> _引用文_

********

今回は、敗者復活組を最初に発表するのとネタ順をその都度クジで決めるというのが大きな変更点。
これはとてもよいと思います。毎回敗者復活組は番組の一番盛り上がるところで登場して、しかも「敗者復活だ!いったれ!」という空気も後押しするのでとても有利。一度負けている敗者なのに勝ち上がった決勝組より有利にするやり方はずいぶん前から改善を求められていました。なので、とてもよい。
ただ、今回のゆにばーすの出来と得点を見ると、やはりトップバッターが不利なのは変わらずでしたね。
クジでネタ順をその都度決めるのは、良し悪しですね。個人的には控室で異様な空気の中自分たちの順番を待っている芸人さんを見るのが好きなので、ずーっとイスに座って待っているのはあまりいいことではないような気がします。
なので、私が提案するのは、
①番組開始直後に敗者復活組を発表
②彼らが到着するまでに過去のおさらい、今大会のルール説明、審査員の登場と紹介などを行う
③トップバッターは敗者復活組で固定
というものです。その他の演者たちは、オープニングでクジを引くか事前に決めておくかはどっちでもいいですが、その都度よりも順番が分かっていた方が私はいいと思います。


では、それぞれのネタの感想を書きます。ちなみに私は準決勝や敗者復活戦などは一切見ていません。ネタ番組もほとんど見ないので、芸人のキャラについてはあまり知りません。そんな素人目線です、という逃げを打って、書く。


①ゆにばーす
「ホテルに泊まる」
彼らのネタは見たことありません。『ゴッドタン』で川瀬名人を取りあげた回を見たくらい。彼がM-1に並々ならぬ意気込みを持っていることは知っています。しかし、トップバッター。さて、どうなる。
面白かった!
ネタも面白かったですが、それ以上にお客さんが温かくてよかった!毎回トップバッターが苦戦するのは審査員が基準点として置きにいくのと、お客さんが温まりきっていないから、という二つの理由があります。そのうちのひとつは解消されました。今回はここ以降もずっとお客さんは盛りあがっていて、とてもよかったです。お客さん、ありがとう!
ネタはボケてツッコむ、正統派の流れ。「1階」というボケもオチにつながっていてきれい。でも、もっと上手くなるしもっと面白くなるぞ。sと、川瀬名人の『ゴッドタン』の回に期待。


②カミナリ
「一番強い動物は?」
カミナリは前回上沼さんに「叩くのはいかがなものか」と言われていましたが、今年はどうか。

********

> _提供データ_
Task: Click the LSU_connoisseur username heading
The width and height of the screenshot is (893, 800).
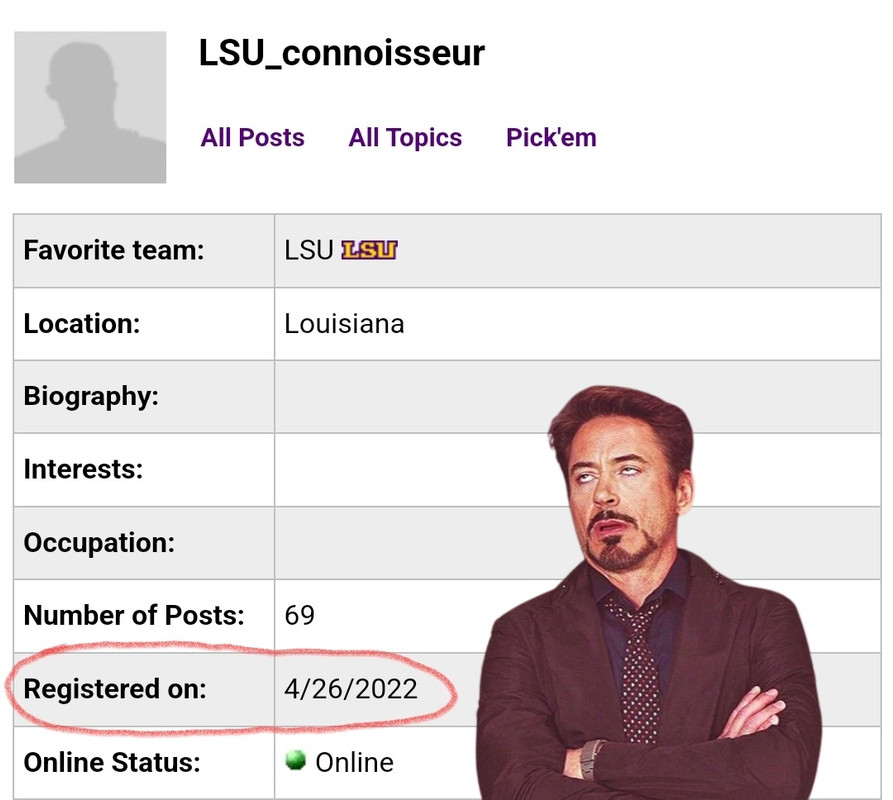Action: pos(341,53)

********

> _出題 1_
引用文をもとに、次の問いに答えてください。
(a) 今回の大きな変更点として挙げられている二つのことは何ですか。
(b) 書き手の提案の③で、トップバッターに固定するとしているのはどの組ですか。
(c) カミナリは前回、上沼さんに何と言われましたか。
> _出題 2_
M-1の感想をつづった引用文の続きを、最後の文のあとから書いてください。

> _解答 1_
(a) 敗者復活組を最初に発表することと、ネタ順をその都度クジで決めること。
(b) 敗者復活組。
(c) 「叩くのはいかがなものか」と言われました。

> _解答 2_
叩いた!これが彼らの漫才スタイルなのでこれでいいのです。また、この叩きはたくみくんのノリツッコミの「気づき」の合図なので、必要なのです。上沼さん、認めてあげて。
彼らのネタはまなぶくんの間違い発言のボケをたくみくんが正すツッコミという流れなので、見ている私たちがまなぶくんの間違いに気づいてしまうとたくみくんのツッコミが活きないという弱点があります。それをカバーするのがツッコミの語彙なわけですが。
面白かったですよ。オチの「モグラ」がもっといいチョイスだったらなお良しだけど。


とろサーモン
「旅館の女将」
彼らは面白いけど、久保田がクズなので、いまいちブレイクしない。でもそれで腐っている方が彼らに似合うというジレンマ。
面白かった!途中の猿のくだりはイマイチだったけど。オチでなかなか終わらない「続行!」もよかった。ボケとツッコミと両方で笑いを取っているのもよかった。


スーパーマラドーナ
「合コン」
私、田中君好きなので評価甘くなるのですが、今回も面白い!田中は変人なので「会話→訂正」よりも「泳がせて外からツッコむ」今回のやり方は大正解だと思います。
ネタ中のボケが途中にも活きてきて、最初のオネエもラストにからんでくる。大吉先生も言っていましたが最後のオチでもうひとつ何かあればさらによかったのに。「オネエそっちやったんかい」で終わってもよかったのでは。


かまいたち
「怖い話」
ぼやき漫才は、基本マイナスのことを言うので、「漫才を見ていて楽しい、面白い」というプラスの感情を少し下げることになります。ブラマヨの漫才のようにぼやきの内容がしょうもないとか間違っているとかならいいのですが、正論だとマイナスの効果が強くなります。
今回も「怪談はおかしい」というぼやきなので、正しくて困る。でも、それをはねのける面白さでした!後半からテンポもテンションも上がっていくネタ構成も上手い。
あと、卍って今女子高生の間では別の意味で使われているので、彼女たちが見たら違う感じに見えるのかな?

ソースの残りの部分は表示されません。